Injectable Applications

Trevor Bramwell edited this page May 13, 2014 · 14 revisions

Injectable Applications (Privly Applications)

When Privly injects content into a host page in place of a Privly-type hyperlink, the resulting content is displayed within a web application. This page contains a list of finished or in-development applications. For more information on the implementation of these applications, read the Injectable Application Development Primer. The current list of injectable applications are:

  • Plain Posts: Unencrypted posting
  • ZeroBin: Link-key encryption
  • PGP: PGP encrypted messages with public keys authenticated via Mozilla Persona
  • Group Encryption: Strong-encryption for groups of users

Style Guide


Injectable applications should abide by the (non-exhaustive) list of rules below:

  • The injectable application cannot generate post, put, or delete requests without first checking compatibility with the application via a get request. This ensures the application cannot be used for a CSRF attack.
  • The applications must be capable of running without server side code. Build your applications to use data, not server rendered templates. These concepts draw significant inspiration from Unhosted.
  • Injectable Applications should identify themselves with a tooltip to indicate that they are not a natural element of the page in which they are embedded. Users need to know when the content they are viewing is not a natural element of the page.
  • You must be able to click on the application to view the application without being inside a host page. This is how users can determine the origin of content.

Good Design

This list of design concerns for injectable applications.

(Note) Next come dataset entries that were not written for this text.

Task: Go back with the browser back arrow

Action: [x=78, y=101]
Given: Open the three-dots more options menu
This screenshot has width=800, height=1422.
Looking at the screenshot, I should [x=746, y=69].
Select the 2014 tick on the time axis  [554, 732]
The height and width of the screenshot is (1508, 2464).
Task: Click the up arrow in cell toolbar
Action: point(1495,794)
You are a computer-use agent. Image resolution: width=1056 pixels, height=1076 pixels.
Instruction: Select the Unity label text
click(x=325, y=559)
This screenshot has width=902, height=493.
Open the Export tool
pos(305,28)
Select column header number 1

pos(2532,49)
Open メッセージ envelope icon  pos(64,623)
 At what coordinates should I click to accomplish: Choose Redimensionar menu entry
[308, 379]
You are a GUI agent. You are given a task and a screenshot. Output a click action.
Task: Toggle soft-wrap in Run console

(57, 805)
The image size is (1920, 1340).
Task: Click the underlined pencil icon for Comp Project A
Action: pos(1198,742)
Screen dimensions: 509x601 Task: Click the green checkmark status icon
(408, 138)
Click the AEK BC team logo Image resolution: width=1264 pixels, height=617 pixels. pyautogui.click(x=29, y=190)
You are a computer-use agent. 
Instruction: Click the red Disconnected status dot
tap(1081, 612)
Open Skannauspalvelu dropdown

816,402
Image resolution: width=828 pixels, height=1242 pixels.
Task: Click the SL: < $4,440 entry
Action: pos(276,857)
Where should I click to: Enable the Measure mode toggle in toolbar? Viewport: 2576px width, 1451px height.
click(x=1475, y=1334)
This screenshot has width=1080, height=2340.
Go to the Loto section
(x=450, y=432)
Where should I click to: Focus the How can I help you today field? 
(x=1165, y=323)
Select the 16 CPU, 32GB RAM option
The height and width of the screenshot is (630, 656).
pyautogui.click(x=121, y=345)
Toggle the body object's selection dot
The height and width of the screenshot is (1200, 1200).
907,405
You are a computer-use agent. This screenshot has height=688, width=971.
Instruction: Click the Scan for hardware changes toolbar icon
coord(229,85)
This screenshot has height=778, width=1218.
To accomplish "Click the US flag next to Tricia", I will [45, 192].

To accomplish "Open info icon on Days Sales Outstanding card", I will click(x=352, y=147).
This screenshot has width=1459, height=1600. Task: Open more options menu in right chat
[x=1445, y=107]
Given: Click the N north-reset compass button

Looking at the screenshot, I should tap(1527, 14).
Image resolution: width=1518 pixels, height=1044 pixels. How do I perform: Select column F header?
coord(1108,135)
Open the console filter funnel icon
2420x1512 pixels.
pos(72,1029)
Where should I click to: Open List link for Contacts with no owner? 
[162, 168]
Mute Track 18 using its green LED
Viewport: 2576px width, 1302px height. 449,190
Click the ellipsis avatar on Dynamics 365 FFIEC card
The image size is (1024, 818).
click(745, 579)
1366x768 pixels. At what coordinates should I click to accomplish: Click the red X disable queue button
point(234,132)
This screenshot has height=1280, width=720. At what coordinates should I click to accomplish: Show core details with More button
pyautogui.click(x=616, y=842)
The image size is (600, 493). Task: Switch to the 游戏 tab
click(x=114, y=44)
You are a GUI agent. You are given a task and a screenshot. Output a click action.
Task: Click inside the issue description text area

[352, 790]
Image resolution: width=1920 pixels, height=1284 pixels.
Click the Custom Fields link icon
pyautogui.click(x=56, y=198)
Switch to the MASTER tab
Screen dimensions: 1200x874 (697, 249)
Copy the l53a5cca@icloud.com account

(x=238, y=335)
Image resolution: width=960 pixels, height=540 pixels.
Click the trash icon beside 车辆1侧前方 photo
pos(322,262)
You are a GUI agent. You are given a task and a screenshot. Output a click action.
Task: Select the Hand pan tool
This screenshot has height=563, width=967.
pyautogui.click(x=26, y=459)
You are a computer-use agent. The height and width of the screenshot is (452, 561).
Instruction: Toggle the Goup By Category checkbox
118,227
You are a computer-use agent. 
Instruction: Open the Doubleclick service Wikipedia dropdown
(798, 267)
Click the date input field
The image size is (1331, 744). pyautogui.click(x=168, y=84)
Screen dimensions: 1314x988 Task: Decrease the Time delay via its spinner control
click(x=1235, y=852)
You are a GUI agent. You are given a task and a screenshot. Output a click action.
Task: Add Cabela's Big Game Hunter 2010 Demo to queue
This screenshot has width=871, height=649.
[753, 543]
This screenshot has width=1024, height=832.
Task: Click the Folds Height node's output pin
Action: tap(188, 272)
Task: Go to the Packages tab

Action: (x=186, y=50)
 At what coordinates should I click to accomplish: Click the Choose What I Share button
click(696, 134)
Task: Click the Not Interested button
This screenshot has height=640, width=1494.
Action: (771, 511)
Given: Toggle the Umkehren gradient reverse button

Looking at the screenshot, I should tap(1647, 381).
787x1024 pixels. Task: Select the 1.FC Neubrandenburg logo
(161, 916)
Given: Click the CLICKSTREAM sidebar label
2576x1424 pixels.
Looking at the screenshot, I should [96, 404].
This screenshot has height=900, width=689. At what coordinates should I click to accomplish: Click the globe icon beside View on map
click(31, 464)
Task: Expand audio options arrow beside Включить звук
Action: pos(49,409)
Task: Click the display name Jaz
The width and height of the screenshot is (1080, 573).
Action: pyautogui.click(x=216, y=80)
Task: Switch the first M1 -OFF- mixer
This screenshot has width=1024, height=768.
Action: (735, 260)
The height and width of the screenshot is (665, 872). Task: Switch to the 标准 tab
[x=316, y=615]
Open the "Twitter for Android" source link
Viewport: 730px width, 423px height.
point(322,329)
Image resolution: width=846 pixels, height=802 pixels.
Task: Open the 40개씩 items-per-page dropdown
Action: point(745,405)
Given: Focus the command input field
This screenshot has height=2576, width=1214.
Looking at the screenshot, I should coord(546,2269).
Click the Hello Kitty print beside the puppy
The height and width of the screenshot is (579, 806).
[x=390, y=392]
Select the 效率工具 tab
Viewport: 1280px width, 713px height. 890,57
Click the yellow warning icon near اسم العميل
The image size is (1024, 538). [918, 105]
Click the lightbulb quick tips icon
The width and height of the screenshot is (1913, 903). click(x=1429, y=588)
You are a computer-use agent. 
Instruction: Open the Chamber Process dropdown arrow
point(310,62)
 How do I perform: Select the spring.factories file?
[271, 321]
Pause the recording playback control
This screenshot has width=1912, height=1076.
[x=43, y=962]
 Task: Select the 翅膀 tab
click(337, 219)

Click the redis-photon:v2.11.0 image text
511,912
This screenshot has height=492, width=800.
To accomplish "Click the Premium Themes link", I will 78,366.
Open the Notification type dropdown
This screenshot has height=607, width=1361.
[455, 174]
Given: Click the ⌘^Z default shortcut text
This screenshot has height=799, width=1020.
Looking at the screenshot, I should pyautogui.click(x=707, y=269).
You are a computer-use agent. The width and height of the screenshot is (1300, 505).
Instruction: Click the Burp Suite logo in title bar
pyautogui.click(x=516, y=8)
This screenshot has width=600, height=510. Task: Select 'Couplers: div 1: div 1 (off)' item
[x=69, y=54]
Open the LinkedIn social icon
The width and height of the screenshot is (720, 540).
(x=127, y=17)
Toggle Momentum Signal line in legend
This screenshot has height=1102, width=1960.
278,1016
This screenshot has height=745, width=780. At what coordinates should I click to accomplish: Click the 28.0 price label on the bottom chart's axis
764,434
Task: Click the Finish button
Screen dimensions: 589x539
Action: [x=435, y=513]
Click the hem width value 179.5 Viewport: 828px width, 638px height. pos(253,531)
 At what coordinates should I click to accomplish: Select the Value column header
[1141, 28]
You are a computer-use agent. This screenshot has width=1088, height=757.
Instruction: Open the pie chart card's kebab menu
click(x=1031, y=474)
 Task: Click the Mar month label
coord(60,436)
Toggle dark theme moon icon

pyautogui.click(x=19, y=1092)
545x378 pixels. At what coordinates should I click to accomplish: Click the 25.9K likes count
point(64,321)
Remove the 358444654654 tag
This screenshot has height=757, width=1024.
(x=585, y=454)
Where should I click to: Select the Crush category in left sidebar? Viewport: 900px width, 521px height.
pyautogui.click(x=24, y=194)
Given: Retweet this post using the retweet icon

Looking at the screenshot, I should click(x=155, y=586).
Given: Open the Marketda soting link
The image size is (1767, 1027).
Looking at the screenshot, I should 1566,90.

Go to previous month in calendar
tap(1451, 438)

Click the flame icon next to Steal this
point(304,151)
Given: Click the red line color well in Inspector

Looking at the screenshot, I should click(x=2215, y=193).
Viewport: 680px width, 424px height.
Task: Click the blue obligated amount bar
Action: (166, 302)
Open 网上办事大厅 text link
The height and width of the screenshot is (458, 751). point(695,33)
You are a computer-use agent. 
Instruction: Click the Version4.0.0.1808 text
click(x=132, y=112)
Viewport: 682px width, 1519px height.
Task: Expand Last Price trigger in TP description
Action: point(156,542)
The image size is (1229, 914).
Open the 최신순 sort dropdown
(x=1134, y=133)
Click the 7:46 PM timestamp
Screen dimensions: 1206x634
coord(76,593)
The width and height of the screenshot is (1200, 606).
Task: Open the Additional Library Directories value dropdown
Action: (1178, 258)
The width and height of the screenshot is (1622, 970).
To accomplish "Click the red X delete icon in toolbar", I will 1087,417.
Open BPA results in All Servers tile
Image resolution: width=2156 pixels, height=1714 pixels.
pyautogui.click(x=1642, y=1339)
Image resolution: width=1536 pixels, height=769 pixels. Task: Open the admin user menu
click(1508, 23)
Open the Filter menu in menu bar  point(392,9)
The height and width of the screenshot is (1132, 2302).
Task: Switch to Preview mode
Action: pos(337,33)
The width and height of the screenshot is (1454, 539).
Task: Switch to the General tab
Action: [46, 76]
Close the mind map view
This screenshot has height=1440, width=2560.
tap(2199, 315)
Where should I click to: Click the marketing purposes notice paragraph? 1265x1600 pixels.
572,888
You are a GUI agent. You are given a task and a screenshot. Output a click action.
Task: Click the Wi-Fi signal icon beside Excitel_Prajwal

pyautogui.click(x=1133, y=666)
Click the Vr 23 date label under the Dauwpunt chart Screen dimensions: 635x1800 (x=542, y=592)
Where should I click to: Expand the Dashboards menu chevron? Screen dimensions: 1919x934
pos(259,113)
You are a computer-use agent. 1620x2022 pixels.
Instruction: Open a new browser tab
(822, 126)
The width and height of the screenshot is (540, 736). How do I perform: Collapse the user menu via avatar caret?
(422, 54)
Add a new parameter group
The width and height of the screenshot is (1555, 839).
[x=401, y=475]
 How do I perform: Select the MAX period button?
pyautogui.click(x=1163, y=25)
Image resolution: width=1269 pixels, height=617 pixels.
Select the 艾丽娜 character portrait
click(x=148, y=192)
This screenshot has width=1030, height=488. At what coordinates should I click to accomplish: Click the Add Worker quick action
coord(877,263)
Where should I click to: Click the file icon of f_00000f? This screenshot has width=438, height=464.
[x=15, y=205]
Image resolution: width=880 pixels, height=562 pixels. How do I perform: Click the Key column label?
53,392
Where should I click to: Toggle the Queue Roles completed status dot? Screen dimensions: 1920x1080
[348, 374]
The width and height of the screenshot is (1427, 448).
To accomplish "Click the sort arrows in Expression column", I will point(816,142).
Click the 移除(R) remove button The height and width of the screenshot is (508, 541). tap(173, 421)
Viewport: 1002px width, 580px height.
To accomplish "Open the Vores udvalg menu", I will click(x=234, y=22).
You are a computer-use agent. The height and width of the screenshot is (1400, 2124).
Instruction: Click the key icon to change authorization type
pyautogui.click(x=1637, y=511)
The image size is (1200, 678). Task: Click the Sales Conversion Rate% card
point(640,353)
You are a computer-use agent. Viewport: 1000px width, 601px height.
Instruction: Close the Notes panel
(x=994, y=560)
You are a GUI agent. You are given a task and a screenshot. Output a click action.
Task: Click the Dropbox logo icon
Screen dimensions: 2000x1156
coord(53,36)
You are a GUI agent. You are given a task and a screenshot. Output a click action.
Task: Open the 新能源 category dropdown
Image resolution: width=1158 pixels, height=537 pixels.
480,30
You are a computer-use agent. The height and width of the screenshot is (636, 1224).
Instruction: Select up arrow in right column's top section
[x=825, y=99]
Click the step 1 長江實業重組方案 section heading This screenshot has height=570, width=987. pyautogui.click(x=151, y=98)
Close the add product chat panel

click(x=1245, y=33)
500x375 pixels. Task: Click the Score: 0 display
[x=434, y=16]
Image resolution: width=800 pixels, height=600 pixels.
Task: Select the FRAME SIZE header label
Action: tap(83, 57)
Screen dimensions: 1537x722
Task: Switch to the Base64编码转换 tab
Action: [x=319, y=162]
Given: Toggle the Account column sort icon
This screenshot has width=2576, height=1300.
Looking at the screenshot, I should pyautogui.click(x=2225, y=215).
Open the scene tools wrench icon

  • Scope data to a link such that it is only accessible if the user encounters the link someone on the web.
  • Account for these layout cases when the application is injected into a host page:
    • The user does not have access to either the underlying keys or content (server responds with "unauthorized"). If the server is doing its job properly, the application will not know whether the user is unauthorized or the content doesn't exist.
    • The user is unable to decrypt the content or keys
    • The user has full access to the content and keys and all operations are successful
  • Account for all the layout cases above when the application is viewed outside an iframe.
  • Account for all the layout cases above when the application is viewed on a mobile device (none of the current applications do this properly...).
  • If the application code is delivered to the client by a remote content server, don't put link-keys on the URL. Put the content URLs on the anchor text. Anchor text is not sent to remote servers.
  • Don't make an application that demands attention. It should be a natural element of any page in which it is presented.